A escritura do sujeito da experiência não se destina a definir conceitos fechados


e concepções orientadas por uma lógica causal e retilínea. Antes disso, o conhecimento
é concebido como um campo de força marcado pela tensão, pelo transitório, pelo
fragmento. O conceito existe de modo dinâmico e na relação múltipla com os contextos.
O texto não é um a manifestação de saber verdadeiro, definitivo, mas apenas a
expressão de um instante do gesto de um sujeito que se sente desafiado a expressar suas
memórias, seus saberes, seu fazeres, seu desejos e suas frustrações.

3
As teses de Benjamim sobre o conceito de história é uma referência importante para o entendimento da
função do pensamento crítico na sociedade moderna e contemporânea. Em seu artigo Sobre conceito de
história (2012), Benjamin conclui que a história ocidental não é uma caminhada para o progresso, mas
um andamento no interior de um tempo vazio e homogêneo que acaba sempre na barbárie e num
progresso material sem alma. Para um apropriado diagnóstico do nosso tempo, é necessário superar o
conceito dogmático da história, retomar o passado e encontrar nele as “centelhas da esperança”. A história
ocidental precisa ser lida como a história da servidão, da opressão. Benjamin recomenda a leitura da
nossa realidade a partir da opressão e dos oprimidos: “A tradição dos oprimidos nos ensina que o “estado
de exceção” (Ausnahmezustand) em que vivemos é a regra. Precisamos construir um conceito de história
que corresponda a esse ensinamento”(2012, p.245).
A experiência autêntica só pode ser realizada se for levada em consideração a
experiência danificada. O ponto de partida de reflexão deve ser a catástrofe ou o
fracasso que se apresenta cotidianamente nos diferentes contextos de ensino e
aprendizagem. Conforme bem lembra Zamora (2008), modelos de vida justa só se
podem estabelecer na condição de uma consciência sensível a sua própria precariedade
problematicidade e exige uma dupla referência: a humanidade realizada e a
autodeterminação do indivíduo (p. 265-266). Uma experiência se torna formativa
quando algo nos derruba e nos transforma. Fazer experiência não significa “fazer
acontecer”, mas antes, vivenciar e refletir intensamente sobre aquilo que nos acontece,
sobre a vida que se dá em cada momento e em cada circunstância.

Conclusão

O registro, a narração e a memória são princípios práticos básicos no


desenvolvimento do projeto Teoria e prática na formação do educador: exigências e
desafios da prática pedagógica na sociedade complexa e plural, desenvolvido na
Universidade de Passo Fundo. São momentos distintos, porém complementares entre si
e que se articulam com a visão crítica da educação acima exposta. Tal concepção
apresenta implicações não somente teóricas e conceituais, mas metodológicas e
procedimentais. A finalidade principal é realizar um processo formativo e investigativo
que resulta na consecução de uma prática pedagógica transformada em práxis.

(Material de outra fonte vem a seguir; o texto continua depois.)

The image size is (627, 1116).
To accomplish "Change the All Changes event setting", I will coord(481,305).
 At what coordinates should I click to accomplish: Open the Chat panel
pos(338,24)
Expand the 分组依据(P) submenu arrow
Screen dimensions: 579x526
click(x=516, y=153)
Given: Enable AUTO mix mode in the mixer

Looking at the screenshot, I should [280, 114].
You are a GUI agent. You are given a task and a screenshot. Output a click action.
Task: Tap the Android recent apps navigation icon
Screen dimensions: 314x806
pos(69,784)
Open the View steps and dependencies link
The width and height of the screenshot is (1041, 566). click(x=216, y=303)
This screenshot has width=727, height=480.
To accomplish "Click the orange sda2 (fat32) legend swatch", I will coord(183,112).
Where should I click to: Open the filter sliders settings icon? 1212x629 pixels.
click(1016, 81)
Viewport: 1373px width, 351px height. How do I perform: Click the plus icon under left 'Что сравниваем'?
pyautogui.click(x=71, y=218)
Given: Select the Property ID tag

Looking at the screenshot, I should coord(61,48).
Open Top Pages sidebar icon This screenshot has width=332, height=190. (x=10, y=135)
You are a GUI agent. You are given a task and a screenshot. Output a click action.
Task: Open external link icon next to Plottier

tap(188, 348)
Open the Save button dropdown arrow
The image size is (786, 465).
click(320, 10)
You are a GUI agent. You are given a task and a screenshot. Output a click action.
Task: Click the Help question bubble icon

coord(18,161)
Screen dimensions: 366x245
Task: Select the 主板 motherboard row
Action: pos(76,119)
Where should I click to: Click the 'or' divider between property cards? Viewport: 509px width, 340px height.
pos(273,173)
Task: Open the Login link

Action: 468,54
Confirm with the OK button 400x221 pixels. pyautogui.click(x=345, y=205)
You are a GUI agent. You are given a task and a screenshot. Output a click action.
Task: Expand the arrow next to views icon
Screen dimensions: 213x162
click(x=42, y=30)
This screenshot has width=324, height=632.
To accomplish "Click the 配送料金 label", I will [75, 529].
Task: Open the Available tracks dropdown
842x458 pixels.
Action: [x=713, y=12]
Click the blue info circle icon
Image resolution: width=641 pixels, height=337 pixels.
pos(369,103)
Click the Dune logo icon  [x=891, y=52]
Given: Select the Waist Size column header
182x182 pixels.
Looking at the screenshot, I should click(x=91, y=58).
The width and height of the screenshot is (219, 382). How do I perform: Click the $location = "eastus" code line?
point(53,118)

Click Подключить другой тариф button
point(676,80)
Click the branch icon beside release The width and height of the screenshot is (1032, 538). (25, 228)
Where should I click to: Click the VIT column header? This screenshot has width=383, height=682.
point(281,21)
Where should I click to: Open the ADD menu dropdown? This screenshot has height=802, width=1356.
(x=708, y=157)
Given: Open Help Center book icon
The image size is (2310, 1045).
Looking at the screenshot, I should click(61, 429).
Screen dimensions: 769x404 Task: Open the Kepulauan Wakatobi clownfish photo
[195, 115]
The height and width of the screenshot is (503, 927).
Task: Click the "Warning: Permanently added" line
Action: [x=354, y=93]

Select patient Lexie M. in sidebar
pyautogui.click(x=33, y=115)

O projeto concebe a memória como a capacidade de cada indivíduo de relembrar


ativamente fatos e experiências, de relatá-los com a ajuda de signos (escritura), de
reutilizá-los e ressignificá-los através da sua atualização diante dos novos contextos e do
processo de conscientização. O relembrar é o ponto de partida, mas esse exercício, por
si só, é insuficiente. A memória só se consolida como um testamento da própria
experiência quando se transforma em um texto em que a mesma é sistematizada e
transformada em um registro formal, textual, com a finalidade de permitir a socialização
do acontecido e em testemunhar a vida em realização. Considera-se que é somente se
transformando em um texto, onde se conjuga a narração e a reflexão, que a experiência
pedagógica pode se transformar em uma efetiva práxis. A cultura da memória e sua
escritura são consideradas, portanto, elementos fundamentais da formação humana e
uma exigência indispensável para que a compreensão das experiências realizadas no
passado, possam ser avaliadas criticamente pelo exercício da compreensão, da
interpretação, da reinterpretação.

A proposição do registro, do relato e da escritura da memória tem, também, um


caráter ético de tornar cada educador e educando protagonistas e responsáveis pela sua
ação e formação. Trata-se de desenvolver a “ética da iniciativa” (RICOEUR, 1989, p.
262), tendo como finalidade o desenvolvimento da criatividade, da auto-imagem, da
responsabilidade e dos respeito ao outro.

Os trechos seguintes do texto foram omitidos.